Collected data entries:
· · · · ·

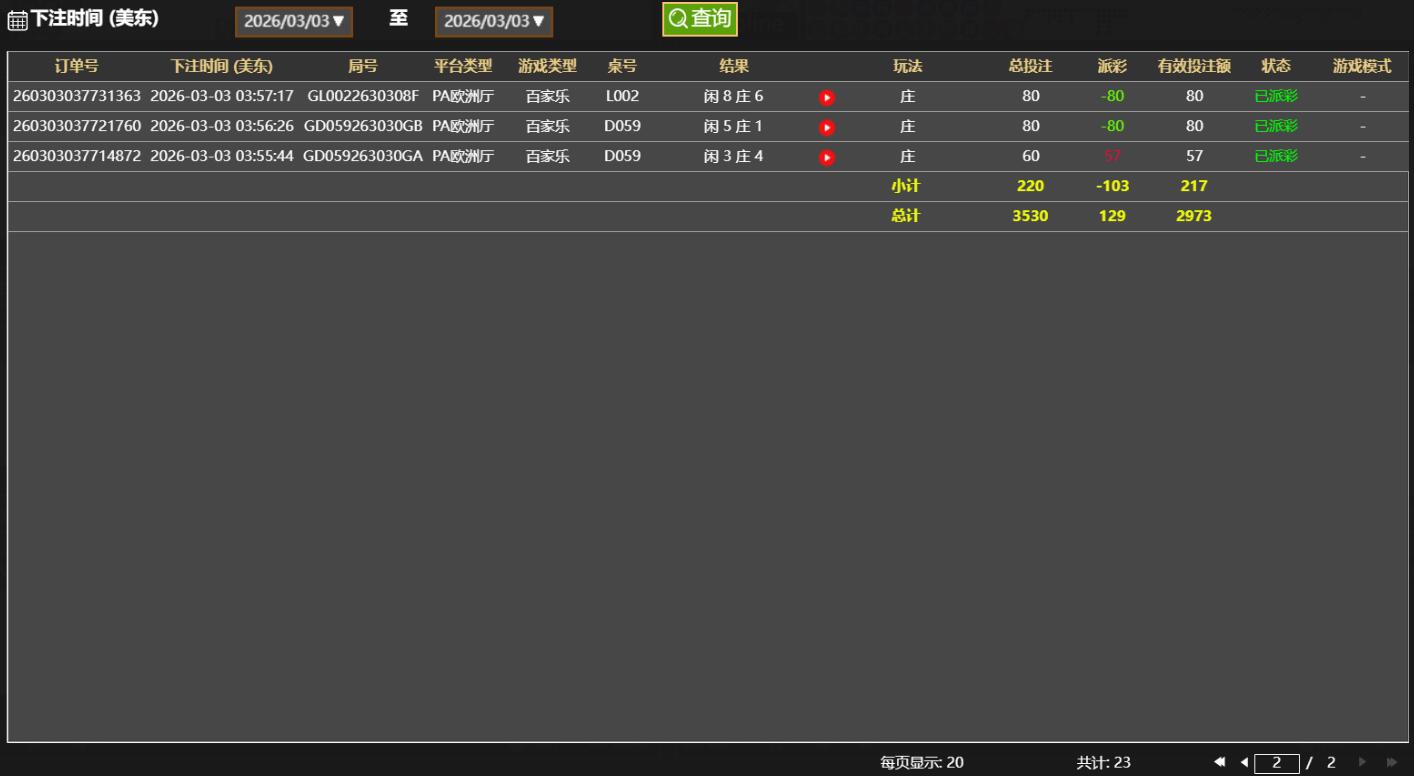Image resolution: width=1414 pixels, height=776 pixels.
Task: Play video replay for round GD059263030GA
Action: [826, 157]
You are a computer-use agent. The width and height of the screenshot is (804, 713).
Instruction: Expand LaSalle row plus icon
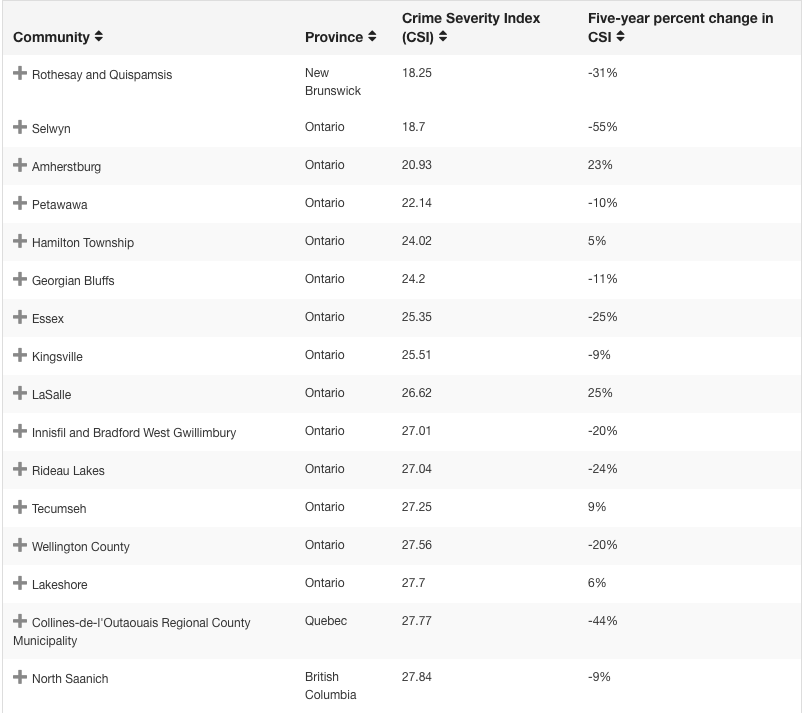coord(20,394)
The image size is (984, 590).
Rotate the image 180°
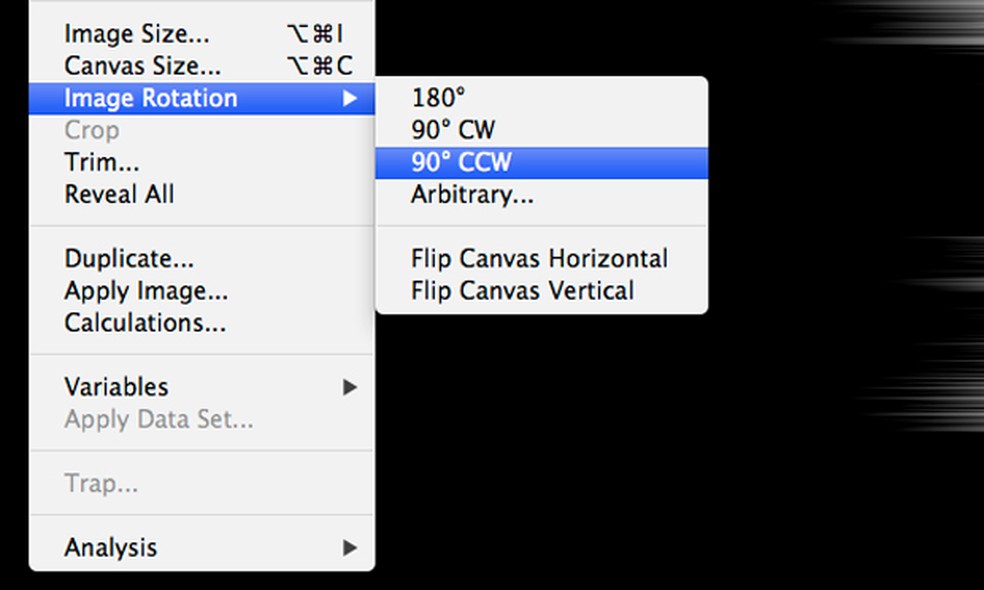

· · · · ·

# [What this task involves]
Every line from the one containing "You are a computer-use" through the end of the entries above is to be copied exactly; pictures are to be left out.

# [Solution for this exercise]
You are a computer-use agent. The width and height of the screenshot is (804, 713).
Instruction: Expand LaSalle row plus icon
coord(20,394)
The image size is (984, 590).
Rotate the image 180°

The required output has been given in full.